However, this ability to be recognized in one’s affirmed gender as one moves through the world goes beyond simply decreasing gender dysphoria. Top surgeries contribute to a young trans person’s emotional and physical safety in the world. When we see someone on the street whose attire or hairstyle or cut is androgynous, having a flat chest is a major way we determine whether they are “male.”

In the same way, visible breasts are a primary way people perceive someone as female. Consequently, top surgery (typically coupled with hormone therapy) greatly increases a trans woman’s or man’s ability to consistently be “read” or seen for who they are in the world—to be recognized in their affirmed gender. As discussed previously, being seen in your affirmed gender—and not “read” or “called out” as transgender—is perhaps the most critical factor that determines whether a young transgender man or woman is free from verbal harassment and physical and violence—even murder—in private and public settings.

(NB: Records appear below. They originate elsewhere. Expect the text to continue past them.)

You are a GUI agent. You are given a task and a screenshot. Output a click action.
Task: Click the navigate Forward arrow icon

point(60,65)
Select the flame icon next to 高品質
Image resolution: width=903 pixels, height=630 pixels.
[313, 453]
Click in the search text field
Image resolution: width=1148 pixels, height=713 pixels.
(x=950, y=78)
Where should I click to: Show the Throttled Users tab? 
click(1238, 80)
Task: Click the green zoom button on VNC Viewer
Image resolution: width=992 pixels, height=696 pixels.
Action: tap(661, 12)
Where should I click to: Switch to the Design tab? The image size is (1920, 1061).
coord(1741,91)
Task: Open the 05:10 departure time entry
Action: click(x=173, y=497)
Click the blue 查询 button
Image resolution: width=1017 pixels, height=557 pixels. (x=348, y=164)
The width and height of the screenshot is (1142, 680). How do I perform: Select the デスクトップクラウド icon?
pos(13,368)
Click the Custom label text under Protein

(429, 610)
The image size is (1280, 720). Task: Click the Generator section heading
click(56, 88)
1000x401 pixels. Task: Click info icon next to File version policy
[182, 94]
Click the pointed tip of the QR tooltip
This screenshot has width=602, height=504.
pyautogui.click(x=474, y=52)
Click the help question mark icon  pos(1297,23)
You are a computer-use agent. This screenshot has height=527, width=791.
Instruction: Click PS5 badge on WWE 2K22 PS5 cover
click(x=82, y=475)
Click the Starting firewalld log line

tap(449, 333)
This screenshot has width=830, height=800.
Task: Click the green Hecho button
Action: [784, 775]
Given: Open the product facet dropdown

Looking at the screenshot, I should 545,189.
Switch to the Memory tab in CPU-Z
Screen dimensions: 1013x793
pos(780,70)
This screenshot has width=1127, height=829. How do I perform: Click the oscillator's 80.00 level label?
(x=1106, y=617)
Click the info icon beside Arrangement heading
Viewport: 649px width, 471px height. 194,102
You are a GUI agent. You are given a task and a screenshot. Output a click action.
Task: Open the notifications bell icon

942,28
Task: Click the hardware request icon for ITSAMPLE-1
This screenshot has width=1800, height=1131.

The realities of sexism and misogyny place young trans women (and young trans women of color even more so) at particular risk of “street” harassment and violence. Trans women can be perceived as threatening to some straight cisgender men and their masculinity and/or heterosexuality. After assaulting or murdering a transgender woman, some men have claimed they could not be held responsible for their rage when they “discovered” she was transgender. Their justification was that they had been “deceived.” For these straight cisgender men, their attraction to a trans woman challenges their heterosexuality. In their minds, she is not really a woman, which then raises the untenable possibility (to them) that they were attracted to a man.

The pervasive impact of trans-prejudice, racism, and sexism on the lives of transgender youth, particularly poor trans youth, homeless transgender youth, and trans youth of color, underscores the reality of Judith Butler’s (2004) analysis that (human) lives are

supported and maintained differentially, that there are radically different ways in which human physical vulnerability is distributed across the globe. Certain lives will be highly protected, and the abrogation of their claims to sanctity will be sufficient to mobilize the forces of war. And other lives will not find such fast and furious support and will not even qualify as “grievable.” (p. 24)

Essentially Butler posits that not all lives count as human, or that some lives count as more fully human and worthwhile than do others. In this schema, trans lives and gender-nonnormative lives count less than cisgender, gender-normative lives do. The ways in which some lives are not even grievable particularly impacts trans women, trans people of color, and poor trans people, who are already marginalized in other aspects of their identities. Being a young transgender person compounds these risks and realities. From this understanding alone, top surgery should always be considered medically necessary for transgender individuals, including young trans people.

Despite these benefits, top surgeries are typically not performed before a young person reaches the age of majority. There are a limited number of surgeons in the United States who will perform top surgery at 16 to 17 years of age—generally when the young person has socially transitioned earlier and their affirmed gender has remained consistent. The SOC suggest that trans men younger than 18 years of age should ideally have lived in their affirmed gender for a period of time and have been taking testosterone for one year prior to obtaining chest surgery. Parental consent is required for all surgical procedures for minors.

Like hormone therapy, top surgery requires a letter from the young person’s doctor and/or licensed mental health practitioner or therapist (see sample mental health letters in Appendix C). There is no single universal timeline for top surgeries for transgender adolescents. Decisions about eligibility and timing must be flexible and individualized in accordance with the needs, risks, and benefits of each specific young person.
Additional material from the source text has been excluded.